Sia benedetto il frutto del tuo ventre …..
una moderna vera storia di nascita
Sean
Hawkey, Bethlehem, 2 Dicembre 2002
Quando, all’inizio di quest’anno,
Nahed Fawaregh restò incinta lei e suo
marito si sentirono benedetti; Nahed avrebbe dovuto partorire all’inizio di
dicembre e recarsi a Betlemme, al più vicino ospedale con un reparto di
maternità.
Nahed e la sua
famiglia vivono in un piccolo villaggio, Ma’sarah (che significa torchio per le
olive) dove la campagna è punteggiata di olivi e vigneti.
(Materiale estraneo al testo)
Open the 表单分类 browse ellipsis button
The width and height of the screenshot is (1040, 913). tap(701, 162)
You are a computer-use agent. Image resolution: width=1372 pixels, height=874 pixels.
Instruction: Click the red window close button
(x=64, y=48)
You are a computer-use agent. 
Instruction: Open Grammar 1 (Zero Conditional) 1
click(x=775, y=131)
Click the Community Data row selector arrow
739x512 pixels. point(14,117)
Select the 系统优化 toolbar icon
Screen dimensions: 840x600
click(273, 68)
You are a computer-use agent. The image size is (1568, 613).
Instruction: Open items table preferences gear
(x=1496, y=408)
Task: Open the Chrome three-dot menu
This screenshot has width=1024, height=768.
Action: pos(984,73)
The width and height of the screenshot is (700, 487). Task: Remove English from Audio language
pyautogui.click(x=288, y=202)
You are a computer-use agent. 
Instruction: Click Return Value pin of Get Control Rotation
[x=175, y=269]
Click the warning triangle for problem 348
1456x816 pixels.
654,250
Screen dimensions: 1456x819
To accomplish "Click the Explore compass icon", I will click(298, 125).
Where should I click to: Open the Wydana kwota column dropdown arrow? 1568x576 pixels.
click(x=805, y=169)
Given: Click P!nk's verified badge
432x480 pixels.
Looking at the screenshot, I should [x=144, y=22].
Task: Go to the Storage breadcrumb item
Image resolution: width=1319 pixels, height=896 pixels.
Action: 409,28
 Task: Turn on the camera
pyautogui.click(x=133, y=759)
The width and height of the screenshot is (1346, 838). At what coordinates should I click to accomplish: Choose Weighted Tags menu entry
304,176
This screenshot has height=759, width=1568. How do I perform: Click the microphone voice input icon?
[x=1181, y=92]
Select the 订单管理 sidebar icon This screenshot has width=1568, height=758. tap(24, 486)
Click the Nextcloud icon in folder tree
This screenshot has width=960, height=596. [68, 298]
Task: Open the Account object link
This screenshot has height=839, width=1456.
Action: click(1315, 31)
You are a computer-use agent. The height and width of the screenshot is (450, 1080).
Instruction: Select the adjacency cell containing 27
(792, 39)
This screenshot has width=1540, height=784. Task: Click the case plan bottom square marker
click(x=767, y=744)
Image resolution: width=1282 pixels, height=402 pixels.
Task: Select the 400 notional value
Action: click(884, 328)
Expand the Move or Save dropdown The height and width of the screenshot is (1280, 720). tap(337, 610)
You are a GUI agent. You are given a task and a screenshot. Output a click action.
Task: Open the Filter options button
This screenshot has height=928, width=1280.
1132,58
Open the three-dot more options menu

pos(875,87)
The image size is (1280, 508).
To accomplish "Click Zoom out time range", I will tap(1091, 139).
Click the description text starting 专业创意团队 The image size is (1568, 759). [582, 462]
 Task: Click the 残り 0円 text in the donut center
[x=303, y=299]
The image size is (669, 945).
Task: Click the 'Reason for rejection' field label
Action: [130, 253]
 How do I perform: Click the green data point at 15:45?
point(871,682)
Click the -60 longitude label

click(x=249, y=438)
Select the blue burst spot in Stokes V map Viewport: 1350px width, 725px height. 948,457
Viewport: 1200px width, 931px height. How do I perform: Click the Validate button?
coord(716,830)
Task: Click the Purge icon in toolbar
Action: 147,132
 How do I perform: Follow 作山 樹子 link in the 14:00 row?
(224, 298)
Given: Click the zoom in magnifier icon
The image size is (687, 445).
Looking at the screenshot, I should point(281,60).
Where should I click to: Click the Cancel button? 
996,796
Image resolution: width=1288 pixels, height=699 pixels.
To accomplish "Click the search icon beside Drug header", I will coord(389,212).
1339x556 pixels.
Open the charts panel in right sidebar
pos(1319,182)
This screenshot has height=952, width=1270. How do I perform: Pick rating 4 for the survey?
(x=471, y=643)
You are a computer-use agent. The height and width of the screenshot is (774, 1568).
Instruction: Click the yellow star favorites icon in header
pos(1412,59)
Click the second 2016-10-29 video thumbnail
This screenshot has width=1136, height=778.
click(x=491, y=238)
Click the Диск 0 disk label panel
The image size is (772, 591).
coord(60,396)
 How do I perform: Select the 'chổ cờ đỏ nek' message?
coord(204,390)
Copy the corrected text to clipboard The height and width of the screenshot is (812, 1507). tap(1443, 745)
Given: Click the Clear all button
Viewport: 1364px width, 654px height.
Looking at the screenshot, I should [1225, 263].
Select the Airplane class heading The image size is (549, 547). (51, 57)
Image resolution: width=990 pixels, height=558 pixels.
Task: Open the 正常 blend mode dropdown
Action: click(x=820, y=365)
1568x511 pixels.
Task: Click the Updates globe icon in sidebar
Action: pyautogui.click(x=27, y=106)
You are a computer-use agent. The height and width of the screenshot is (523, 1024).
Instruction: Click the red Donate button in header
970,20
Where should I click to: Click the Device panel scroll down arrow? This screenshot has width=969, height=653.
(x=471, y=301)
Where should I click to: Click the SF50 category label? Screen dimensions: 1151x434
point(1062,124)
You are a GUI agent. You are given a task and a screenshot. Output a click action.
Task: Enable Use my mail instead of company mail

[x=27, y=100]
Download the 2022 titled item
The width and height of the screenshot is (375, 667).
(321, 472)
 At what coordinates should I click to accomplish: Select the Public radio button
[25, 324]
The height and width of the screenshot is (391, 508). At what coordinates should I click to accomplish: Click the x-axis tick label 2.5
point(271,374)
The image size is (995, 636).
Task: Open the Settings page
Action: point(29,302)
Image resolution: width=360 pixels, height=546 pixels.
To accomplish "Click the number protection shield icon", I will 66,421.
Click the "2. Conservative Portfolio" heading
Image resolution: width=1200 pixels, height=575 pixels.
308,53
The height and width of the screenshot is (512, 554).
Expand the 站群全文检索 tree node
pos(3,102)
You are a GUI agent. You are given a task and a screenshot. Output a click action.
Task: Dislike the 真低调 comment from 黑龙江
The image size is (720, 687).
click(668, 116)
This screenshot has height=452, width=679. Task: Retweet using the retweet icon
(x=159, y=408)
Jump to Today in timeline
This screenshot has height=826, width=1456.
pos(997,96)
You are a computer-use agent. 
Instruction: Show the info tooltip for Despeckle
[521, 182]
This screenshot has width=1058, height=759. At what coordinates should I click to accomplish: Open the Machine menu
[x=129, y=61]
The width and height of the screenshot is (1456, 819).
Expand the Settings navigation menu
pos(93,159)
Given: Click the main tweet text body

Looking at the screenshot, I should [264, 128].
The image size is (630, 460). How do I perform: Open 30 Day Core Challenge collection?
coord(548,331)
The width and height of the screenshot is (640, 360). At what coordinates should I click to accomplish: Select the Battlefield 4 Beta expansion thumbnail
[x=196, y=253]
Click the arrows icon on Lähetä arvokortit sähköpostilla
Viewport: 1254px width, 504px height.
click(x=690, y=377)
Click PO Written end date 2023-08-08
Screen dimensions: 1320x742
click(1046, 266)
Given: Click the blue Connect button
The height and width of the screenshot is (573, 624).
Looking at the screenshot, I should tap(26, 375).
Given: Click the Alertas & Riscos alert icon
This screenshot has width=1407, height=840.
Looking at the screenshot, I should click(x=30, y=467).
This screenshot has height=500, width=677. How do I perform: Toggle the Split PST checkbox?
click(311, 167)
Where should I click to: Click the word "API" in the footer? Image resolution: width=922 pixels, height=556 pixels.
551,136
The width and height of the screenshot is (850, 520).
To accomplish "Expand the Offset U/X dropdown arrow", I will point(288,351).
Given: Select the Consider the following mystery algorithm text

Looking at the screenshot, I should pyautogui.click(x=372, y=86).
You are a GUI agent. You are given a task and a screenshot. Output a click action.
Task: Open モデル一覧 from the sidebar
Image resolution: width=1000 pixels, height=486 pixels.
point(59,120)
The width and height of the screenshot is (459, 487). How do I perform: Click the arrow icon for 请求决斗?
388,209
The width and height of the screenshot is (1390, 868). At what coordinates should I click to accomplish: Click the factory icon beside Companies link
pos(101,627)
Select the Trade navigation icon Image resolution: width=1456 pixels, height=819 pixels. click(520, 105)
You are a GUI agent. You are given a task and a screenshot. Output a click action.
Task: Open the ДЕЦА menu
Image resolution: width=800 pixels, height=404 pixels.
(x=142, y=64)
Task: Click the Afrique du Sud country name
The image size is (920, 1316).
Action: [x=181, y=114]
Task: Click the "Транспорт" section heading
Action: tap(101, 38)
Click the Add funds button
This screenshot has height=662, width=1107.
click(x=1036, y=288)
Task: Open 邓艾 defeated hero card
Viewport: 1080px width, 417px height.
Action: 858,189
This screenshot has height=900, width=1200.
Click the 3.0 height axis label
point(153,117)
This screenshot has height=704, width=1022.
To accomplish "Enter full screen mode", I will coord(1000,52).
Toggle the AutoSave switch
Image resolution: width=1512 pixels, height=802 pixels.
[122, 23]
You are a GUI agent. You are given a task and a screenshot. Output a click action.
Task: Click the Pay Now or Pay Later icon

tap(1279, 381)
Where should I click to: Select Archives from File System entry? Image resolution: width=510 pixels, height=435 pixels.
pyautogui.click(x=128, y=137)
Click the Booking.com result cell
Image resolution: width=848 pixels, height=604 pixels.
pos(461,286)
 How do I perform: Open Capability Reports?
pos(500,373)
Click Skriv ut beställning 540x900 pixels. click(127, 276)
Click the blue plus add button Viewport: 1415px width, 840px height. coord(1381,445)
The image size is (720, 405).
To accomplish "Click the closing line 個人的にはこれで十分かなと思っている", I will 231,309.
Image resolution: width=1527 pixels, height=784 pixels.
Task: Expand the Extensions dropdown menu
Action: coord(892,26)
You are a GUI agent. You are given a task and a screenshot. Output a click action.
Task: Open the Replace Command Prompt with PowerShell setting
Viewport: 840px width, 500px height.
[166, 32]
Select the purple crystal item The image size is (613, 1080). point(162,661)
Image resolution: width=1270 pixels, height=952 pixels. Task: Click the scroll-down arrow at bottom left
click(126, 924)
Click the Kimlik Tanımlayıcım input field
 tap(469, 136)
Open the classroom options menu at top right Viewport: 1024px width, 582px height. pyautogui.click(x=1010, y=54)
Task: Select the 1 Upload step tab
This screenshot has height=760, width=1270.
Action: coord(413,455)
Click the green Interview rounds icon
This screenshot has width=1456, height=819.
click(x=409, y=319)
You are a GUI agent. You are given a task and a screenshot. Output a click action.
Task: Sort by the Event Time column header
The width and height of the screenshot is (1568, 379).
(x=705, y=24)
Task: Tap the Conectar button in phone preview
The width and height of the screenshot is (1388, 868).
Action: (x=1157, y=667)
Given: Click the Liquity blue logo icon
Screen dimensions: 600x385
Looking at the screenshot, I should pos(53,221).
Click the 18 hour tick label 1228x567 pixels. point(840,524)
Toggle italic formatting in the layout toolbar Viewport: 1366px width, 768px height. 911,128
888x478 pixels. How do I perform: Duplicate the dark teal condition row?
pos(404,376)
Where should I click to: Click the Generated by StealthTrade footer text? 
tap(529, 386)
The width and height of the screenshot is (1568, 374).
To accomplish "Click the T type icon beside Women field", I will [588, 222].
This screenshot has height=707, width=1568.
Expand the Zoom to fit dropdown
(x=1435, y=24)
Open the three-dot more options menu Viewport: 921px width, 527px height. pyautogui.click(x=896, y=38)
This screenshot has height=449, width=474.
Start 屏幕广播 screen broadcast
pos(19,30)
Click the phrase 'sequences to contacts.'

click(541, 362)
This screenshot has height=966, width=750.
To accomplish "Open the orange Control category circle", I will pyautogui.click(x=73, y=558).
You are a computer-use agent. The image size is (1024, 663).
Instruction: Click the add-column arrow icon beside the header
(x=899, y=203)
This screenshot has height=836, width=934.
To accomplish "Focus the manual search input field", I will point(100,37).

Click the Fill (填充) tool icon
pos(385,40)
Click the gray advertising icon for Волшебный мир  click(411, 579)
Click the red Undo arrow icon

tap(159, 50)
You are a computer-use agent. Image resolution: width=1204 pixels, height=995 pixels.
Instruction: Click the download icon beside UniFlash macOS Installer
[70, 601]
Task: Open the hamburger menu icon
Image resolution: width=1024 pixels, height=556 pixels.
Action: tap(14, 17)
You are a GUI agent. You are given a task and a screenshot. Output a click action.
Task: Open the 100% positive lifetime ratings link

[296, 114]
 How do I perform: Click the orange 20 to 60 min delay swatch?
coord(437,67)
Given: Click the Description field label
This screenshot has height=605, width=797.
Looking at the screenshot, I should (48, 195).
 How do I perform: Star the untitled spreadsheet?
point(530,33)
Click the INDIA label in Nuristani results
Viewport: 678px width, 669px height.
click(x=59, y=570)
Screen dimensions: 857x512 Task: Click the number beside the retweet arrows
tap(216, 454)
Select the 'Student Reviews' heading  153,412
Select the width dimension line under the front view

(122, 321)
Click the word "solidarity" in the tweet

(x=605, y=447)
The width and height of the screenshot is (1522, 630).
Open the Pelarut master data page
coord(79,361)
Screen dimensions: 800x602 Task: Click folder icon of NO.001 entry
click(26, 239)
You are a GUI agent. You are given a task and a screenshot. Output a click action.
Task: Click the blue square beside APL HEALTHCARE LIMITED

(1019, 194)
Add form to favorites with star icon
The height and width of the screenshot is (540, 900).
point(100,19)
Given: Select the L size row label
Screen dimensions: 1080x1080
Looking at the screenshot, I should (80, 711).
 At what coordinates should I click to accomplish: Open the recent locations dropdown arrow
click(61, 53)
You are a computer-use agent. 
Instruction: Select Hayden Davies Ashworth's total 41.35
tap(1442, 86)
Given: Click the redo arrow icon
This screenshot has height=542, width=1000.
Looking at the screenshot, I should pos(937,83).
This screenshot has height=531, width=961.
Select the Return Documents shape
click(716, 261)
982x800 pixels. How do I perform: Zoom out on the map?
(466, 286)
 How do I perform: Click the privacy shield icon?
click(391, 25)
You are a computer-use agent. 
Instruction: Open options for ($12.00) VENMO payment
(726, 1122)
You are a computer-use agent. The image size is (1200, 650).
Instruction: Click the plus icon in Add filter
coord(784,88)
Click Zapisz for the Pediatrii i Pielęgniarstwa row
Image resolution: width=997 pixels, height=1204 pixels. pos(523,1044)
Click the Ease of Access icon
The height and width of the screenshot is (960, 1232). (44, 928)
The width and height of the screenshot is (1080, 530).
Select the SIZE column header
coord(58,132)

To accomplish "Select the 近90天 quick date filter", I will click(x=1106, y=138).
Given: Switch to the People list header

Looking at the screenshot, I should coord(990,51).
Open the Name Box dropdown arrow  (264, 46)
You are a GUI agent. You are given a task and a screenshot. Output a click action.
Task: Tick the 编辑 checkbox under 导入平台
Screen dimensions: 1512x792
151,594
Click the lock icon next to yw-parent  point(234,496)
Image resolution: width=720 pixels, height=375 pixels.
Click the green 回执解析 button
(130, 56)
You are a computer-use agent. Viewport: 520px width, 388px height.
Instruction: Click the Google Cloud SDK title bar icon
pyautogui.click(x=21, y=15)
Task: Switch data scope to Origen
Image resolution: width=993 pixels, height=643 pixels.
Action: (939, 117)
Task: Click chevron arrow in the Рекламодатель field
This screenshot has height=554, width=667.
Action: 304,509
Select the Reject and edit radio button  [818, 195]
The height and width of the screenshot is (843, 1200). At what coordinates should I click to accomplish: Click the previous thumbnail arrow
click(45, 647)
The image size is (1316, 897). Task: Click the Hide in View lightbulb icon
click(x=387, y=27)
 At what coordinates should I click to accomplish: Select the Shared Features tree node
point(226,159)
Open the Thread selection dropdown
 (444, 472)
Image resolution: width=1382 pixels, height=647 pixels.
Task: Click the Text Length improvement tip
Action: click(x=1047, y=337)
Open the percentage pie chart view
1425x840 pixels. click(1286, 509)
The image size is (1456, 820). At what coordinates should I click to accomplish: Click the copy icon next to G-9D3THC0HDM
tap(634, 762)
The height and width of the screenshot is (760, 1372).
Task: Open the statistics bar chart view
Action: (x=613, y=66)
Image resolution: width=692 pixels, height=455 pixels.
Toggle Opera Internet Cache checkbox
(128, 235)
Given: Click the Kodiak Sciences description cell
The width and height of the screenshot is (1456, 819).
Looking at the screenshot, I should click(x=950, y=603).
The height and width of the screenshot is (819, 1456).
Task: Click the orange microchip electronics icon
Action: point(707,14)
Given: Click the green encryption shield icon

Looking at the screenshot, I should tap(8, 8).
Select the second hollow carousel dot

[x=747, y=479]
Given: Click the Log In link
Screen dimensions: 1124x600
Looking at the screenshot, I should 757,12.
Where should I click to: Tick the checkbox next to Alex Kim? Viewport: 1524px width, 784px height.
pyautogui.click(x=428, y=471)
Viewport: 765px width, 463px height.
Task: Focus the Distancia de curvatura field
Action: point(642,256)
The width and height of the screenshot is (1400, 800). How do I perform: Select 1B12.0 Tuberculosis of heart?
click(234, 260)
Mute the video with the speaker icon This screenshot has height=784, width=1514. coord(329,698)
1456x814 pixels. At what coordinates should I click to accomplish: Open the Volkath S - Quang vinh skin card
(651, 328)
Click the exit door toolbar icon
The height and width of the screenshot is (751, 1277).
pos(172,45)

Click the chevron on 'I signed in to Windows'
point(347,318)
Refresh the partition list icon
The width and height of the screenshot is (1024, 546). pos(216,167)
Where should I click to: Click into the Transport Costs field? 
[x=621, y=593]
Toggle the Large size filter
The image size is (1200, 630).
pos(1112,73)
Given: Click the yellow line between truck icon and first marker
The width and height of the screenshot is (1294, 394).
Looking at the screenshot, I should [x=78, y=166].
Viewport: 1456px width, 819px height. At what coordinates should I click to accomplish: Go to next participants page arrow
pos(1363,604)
Non c’è clinica di maternità a Ma’sarah, così per il parto si sarebbe trasferita
nella vicina Betlemme.
Mentre molti abitanti dei villaggio si occupano di piccoli greggi di capre e
pecore, il marito di Nahed guida un taxi e quindi raggiungere l’ospedale non
sarebbe stato un problema.
Nahed, che aveva appena compiuto vent’anni, fu al centro dell’affetto familiare e mentre il suo piccolo cresceva gli amici portavano i loro piccoli doni, le vecchie signore sferruzzavano golfini e tutti si preoccupavano che mangiasse ciò che voleva. Nahed era l’immagine radiosa della salute e della felicità.
Il 27 novembre a
mezzogiorno per Nahed iniziò il travaglio. Aveva già preparato una borsa e, con
suo marito, si precipitò in tassi a Betlemme. Percorrevano la sola strada che
non è ostacolata da buche e che non è bloccata da mucchi di terra e pietre
ammucchiate dai bulldozer israeliani.
Ma solo ad alcune persone è permesso transitare su questa strada: agli ebrei che
vivono in insediamenti strettamente protetti. L’innocuo termine “insediamenti”
non descrive adeguatamente l’espandersi delle colonie: città e paesi costruiti
sulle terre più alte, prese con la forza militare e abitate da circa 400.000
persone, molte di loro immigrate dall’Europa dell’est.
Alle popolazioni locali sono lasciati spazi veramente piccoli fra le colonie e
le strade che le raggiungono, l’acqua di cui hanno bisogno per l’irrigazione è
deviata nelle terre occupate da Israele.
I Fawareghs sapevano che era proibito percorrere la strada riservata ai soli
ebrei ma quella era un’emergenza. Pregavano per non imbattersi in una pattuglia
israeliana, ma la incontrarono.
Una jeep con quattro soldati delle forze d’occupazione israeliane li raggiunse e
puntò il fucile contro di loro. I soldati non dicevano nulla anche se era
evidente che Nahed soffriva. Le si ruppero le acque e Mr. Fawaregh supplicò i
soldati ma essi gli ordinarono di tacere. Nahed cominciò a perdere sangue, ma i
soldati non dissero ancora nulla, li tennero solamente lì ad aspettare. Infine,
dopo due ore, li lasciarono andare.
Questo non fu né un errore né un caso isolato: fa parte di una routine
persecutoria del popolo cristiano e mussulmano della Palestina, è la politica di
Israele.
Di fatto tutto ciò è così comune che le forze di occupazione israeliane sono
fornite di kit sanitari per occuparsi delle donne che “scelgono di avere un
bambino ai posti di blocco”.
Betlemme è sotto assedio, le strade sono pattugliate dai carri armati. “Questa é una prigione” spiega Mitri Raheb, un pastore là residente, “se uscite di casa sarete fucilati”: I carristi, passando tra le case, urlano con i megafoni: “Non uscite, animali”.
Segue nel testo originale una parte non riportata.